Following the success of Preeti Mistry on the hit TV series Top Chef, the chef opened the original Juhu Beach Club first in California, then, given Hong Kong's well-regarded claim as a foodie haven, Preeti had her eyes set on this city for her next restaurant. The food served at Juhu Beach Club uses a mix of Indian spices with a Californian flare, both of which balance out the dishes.
Despite being small in size, the restaurant has utilized eye-catching decor throughout in the form of mirrors and funky hand-painted cutting-board displays, giving a more spacious feel and a touch of warmth. The staff were very friendly and helpful, offering menu suggestions and were very welcoming. The background music had us slightly confused with its mix of rap and pop that didn't seem to fit with the overall vibe and then there was an arresting blast of banging Indian music playing in the washrooms, so perhaps finding a comfortable balance of tunes would create a more authentic experience.
Despite being warned about the spiciness of the Bloody Meera ($88) – thanks to the addition of scorpion powder (what that actually entails, we aren't sure) – we opted to give it a try. The flavours complemented each other, and although it was spicy, we heartily welcomed the kick. Another great cocktail for those who like tequila is the Elephant's Fury ($88), made with homemade turmeric syrup, lime and ghost pepper.
Before arriving for dinner, we had heard rave reviews about the Manchurian Cauliflower ($98), fried cauliflower in a sweet, sour and sticky sauce, so that was at the top of our must-order list. The reviews were right; this dish was unbelievably tasty (we just wish it wasn't so unhealthy!). In hopes of balancing out that deep-fried goodness, we tried the Brussels Sprouts Nest ($98), made with ginger curry-leaf butter on a bed of fenugreek chutney. We felt this dish really embodied Juhu Beach Club's quest to fuse ingredients and spices to create well-balanced yet distinct dishes.

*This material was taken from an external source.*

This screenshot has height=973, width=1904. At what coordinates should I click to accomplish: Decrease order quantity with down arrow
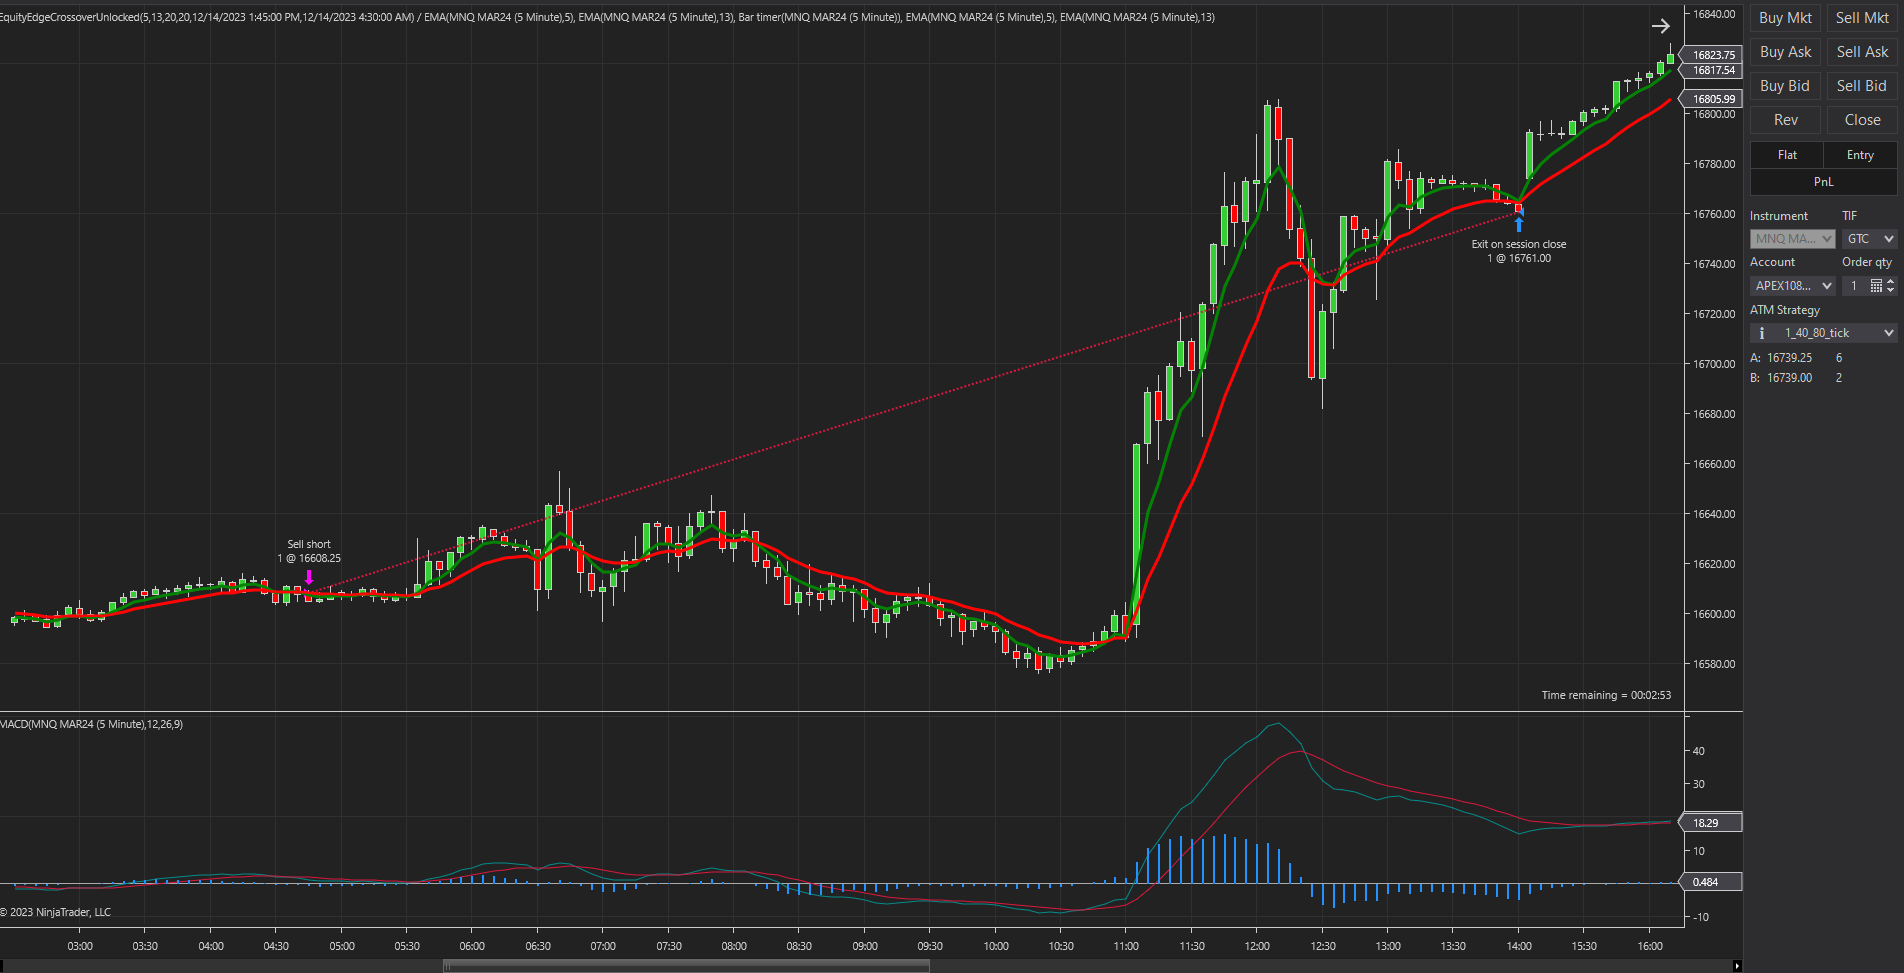(1890, 290)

By this point, we were quite full, not realizing how large the 'small plates' would actually be (though we can't complain – we love food that's both delicious and great value). Since the pavs (essentially sliders) are Juhu Beach Club's speciality, we decided on the Trio of Pavs ($138). Our least favourite was the Chowpatty Chicken; the chicken slightly resembled a pile of mush instead of an actual patty like we had been expecting. The Beefy Baller and Pork Vindalated pavs were both good but nothing to rave about, as we felt they could have used more Indian spices. But the Holy Cow Short Rib Curry ($258) did the trick with its smoky black-cardamom-braised Canadian short rib that was very tender and wasn't overpowered by the curry sauce.
After shovelling enough food for at least four people into our mouths, we had absolutely no plans to order dessert, however, our waiter - yet again - managed to convince us to try the Crispy Tikki Puri ($68). And boy, were we thankful he did. The saffron shrikhand (made from strained yoghurt) pistachios and pomegranate on top of a lightly fried puri was a heavenly combination. Even though our stomachs had expanded at least five inches from the previous dishes, there was left nothing left on our plates.
With its funky, vibrant decor, solid service and high-quality food at very reasonable prices, we would recommend giving Juhu Beach Club a try. Given Elgin Street's unforgiving turnover of restaurants owing to high rent and competition, this is one restaurant we hope sticks around for awhile.